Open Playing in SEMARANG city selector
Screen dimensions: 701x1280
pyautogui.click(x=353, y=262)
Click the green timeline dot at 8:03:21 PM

...

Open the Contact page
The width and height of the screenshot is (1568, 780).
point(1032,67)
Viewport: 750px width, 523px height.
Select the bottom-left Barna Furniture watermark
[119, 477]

==

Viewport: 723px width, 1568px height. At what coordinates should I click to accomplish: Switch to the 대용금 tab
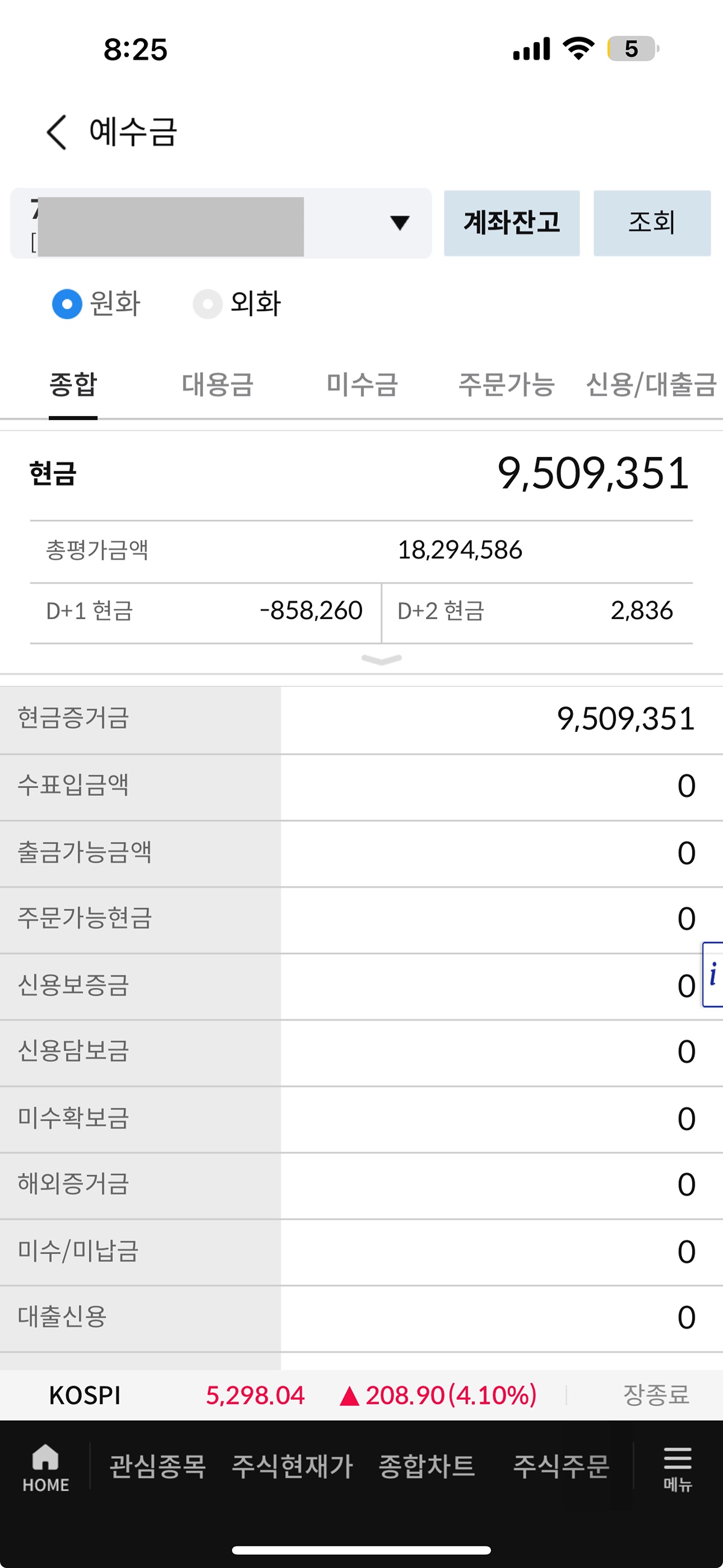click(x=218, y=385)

[Work request]: Restate word for word only the lines above from the line containing "Open Playing in SEMARANG city selector" to the line containing "Click the green timeline dot at 8:03:21 PM", both of them included.

[Result of this exercise]:
Open Playing in SEMARANG city selector
Screen dimensions: 701x1280
pyautogui.click(x=353, y=262)
Click the green timeline dot at 8:03:21 PM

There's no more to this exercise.